Specifically, it assumes the measurement error is one-sided: if D* = 0, then D = 0, but if D* = 1, then D may be either 0 or 1. In other words, the model allows for the presence of false negatives, but not false positives. This may be reasonable in situations where there is stigma associated with D* and, therefore, individuals are only likely to misreport the absence of D* and not its presence. Aside from this, identification requires two instruments: a variable in z that is not included in x and a variable in w that is not in z. Finally, ε needs to be independent of x and z (but can be correlated with w); ν and υ need to be independent of x, z, and w.
Given this setup, estimation is accomplished using a simple two-step approach. In the first step, Poirier's (1980) partial observability model is estimated under the assumption that the errors are jointly normal. This model is similar to a bivariate probit, but with only a single outcome. In this case, we have
D = δD* = I(zθ + ν > 0, wγ + υ > 0)
which is estimable by maximum likelihood. In Stata, this is estimated using the -biprobit, partial- command.
In the second step,
y = xβ + αD*-hat + ε
is estimated by Ordinary Least Squares (OLS) where
D*-hat = Φ(zθ-hat)
and Φ() is the standard normal CDF. Appropriate standard errors can be obtained by bootstrapping the two-step estimator. The estimate of α is consistent under the required assumptions.

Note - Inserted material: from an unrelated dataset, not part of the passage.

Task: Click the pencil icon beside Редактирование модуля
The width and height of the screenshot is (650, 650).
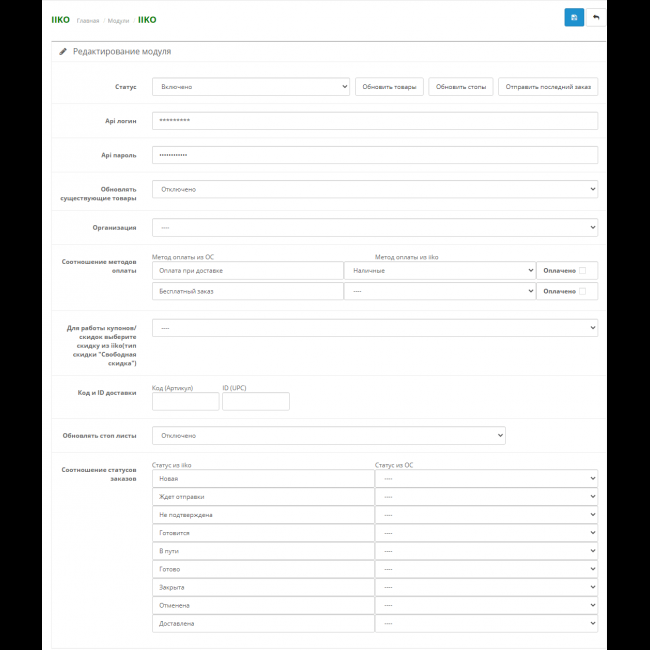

Indeed. And, while the authors' do note the strength of the requirements for identification, they state: "To our knowledge, this paper is the first attempt to provide point estimates of treatment effects in the context of endogenous misreporting of a binary treatment variable."
That brings us to another possible solution when dealing with a mismeasured and endogenous binary covariate: partial identification. The general idea of partial identification is also covered in a prior post. Partial identification is my second addiction after measurement error. So, put the two together and you get
To get a rough idea of the partial identification approach, consider the population Average Treatment Effect (ATE) of D* given by
E[Y(1) - Y(0)],
where Y(1), Y(0) are potential outcomes associated with treatment (denoted by D* = 1) and non-treatment (D* = 0). Focus on one aspect of this parameter, E[Y(1)]. Treatment of E[Y(0)] is analogous. E[Y(1)] is equivalent to
E[Y(1) | D* = 1]*Pr(D* = 1) + E[Y(1) | D* = 0]*Pr(D* = 0).
In principle, E[Y(1) | D* = 1], Pr(D* = 1), and Pr(D* = 0) can be observed. However, even in the absence of measurement error, E[Y(1) | D* = 0] can never be observed. This is the problem of the missing counterfactual. One can impose strong assumptions to point identify this quantity (e.g., independence or conditional independence assumptions).
In a partial identification approach, E[Y(1)] may be bounded under weaker assumptions by replacing E[Y(1) | D* = 0] with upper and lower bounds based on more justifiable assumptions such as ones that allow for non-random selection into the treatment on the basis of unobserved variables. See, e.g., Manski (1990) and Lechner (1999).
Yes. Yes it is, Adam Goldberg. We can do the same to obtain bounds on E[Y(0)]. Bounds on the ATE are then obtained trivially using these bounds on the separate components.
Well, what if D* is unobserved and instead we observe D? In this case, none of the components of E[Y(1)] or E[Y(0)] are observed. However, assuming the outcome is also binary, we can rewrite each of these terms as functions of quantities that are observable and four misclassification probabilities
- Probability of a false positive with Y = 1
- Probability of a false negative with Y = 1
- Probability of a false positive with Y = 0
- Probability of a false negative with Y = 0
By considering different assumptions on these misclassification probabilities, it is easy enough (just some algebra) to derive bounds on the ATE. The bounds can be further tightened by considering assumptions on the treatment selection mechanism and/or the ATE itself.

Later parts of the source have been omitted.